- West Indies / World XI
- Date: 31 May 2018
- Captains: Carlos Brathwaite / Shahid Afridi

Twenty20 International series
- Results: West Indies won the 1-match series 1–0
- Most runs: Evin Lewis (58) / Thisara Perera (61)
- Most wickets: Kesrick Williams (3) / Rashid Khan (2)

= Hurricane Relief T20 Challenge =

Cricket match

The Hurricane Relief T20 Challenge was a Twenty20 International (T20I) cricket match that took place in England on 31 May 2018. The West Indies cricket team played against a World XI team, to raise funds for stadiums damaged by Hurricane Irma and Hurricane Maria in September 2017. The damaged stadiums were Ronald Webster Park in Anguilla and Dominica's Windsor Park.
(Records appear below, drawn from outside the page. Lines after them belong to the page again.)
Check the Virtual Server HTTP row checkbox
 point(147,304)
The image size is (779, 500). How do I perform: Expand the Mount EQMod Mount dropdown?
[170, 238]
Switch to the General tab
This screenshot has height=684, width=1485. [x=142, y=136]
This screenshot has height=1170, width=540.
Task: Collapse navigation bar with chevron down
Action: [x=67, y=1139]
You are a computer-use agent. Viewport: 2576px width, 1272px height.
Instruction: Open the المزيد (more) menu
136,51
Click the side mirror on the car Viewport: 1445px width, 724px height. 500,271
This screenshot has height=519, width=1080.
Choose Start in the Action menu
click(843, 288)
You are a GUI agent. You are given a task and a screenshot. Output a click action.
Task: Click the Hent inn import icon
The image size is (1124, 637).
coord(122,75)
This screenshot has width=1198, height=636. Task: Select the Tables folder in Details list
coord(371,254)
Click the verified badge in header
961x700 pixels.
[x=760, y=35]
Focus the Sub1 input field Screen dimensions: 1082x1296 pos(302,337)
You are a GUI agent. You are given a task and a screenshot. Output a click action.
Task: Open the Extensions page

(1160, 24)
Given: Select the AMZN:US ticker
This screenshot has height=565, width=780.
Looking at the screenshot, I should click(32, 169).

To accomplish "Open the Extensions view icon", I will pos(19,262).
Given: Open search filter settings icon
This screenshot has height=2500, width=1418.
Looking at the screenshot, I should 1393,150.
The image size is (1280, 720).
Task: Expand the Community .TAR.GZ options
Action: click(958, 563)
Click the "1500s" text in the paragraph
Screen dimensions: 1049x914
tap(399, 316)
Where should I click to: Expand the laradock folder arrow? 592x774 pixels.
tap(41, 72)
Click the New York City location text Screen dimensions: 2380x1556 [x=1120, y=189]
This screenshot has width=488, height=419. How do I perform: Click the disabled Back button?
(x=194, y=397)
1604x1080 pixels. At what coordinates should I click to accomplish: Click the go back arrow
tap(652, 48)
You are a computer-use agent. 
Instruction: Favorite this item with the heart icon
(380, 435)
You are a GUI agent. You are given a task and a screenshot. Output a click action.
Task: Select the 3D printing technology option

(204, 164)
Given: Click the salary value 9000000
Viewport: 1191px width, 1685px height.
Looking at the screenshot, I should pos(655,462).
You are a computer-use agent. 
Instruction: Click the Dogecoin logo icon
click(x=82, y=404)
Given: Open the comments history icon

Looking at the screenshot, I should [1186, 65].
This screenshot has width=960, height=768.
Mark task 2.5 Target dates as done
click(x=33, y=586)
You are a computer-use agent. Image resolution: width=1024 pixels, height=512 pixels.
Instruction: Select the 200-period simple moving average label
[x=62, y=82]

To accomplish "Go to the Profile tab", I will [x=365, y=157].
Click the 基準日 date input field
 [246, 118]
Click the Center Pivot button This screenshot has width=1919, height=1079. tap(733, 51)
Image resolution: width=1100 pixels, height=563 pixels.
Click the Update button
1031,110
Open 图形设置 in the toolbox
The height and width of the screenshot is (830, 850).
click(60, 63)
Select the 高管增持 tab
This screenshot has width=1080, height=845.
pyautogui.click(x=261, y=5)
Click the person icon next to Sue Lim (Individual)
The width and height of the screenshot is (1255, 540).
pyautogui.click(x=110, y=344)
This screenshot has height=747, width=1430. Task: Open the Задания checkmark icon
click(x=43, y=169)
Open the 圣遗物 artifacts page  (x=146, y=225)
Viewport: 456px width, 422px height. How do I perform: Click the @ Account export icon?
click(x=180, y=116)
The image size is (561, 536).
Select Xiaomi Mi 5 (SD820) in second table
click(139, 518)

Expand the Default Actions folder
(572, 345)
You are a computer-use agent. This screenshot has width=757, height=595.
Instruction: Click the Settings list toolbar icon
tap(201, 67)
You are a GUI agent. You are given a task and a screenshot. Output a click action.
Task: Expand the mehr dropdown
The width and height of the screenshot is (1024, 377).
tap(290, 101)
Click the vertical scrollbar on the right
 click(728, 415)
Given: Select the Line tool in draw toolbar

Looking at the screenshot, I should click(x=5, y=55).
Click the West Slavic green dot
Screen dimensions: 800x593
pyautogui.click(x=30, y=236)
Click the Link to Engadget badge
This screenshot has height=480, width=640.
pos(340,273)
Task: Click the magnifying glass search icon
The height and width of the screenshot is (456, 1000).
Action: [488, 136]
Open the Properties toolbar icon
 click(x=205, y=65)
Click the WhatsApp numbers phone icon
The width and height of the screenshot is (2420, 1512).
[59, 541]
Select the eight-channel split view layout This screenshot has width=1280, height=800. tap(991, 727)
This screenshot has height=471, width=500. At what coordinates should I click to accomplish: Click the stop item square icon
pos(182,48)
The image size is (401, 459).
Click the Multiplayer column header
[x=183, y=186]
The International Cricket Council (ICC) granted the fixture international status, with Lord's being selected as venue to host the match. In March 2018, the ICC named Eoin Morgan as the captain of the World XI side. The following month, Carlos Brathwaite was named as the captain of the West Indies team. However, two days before the match, Morgan was ruled out of the fixture with a fractured finger, and replaced as captain by Shahid Afridi.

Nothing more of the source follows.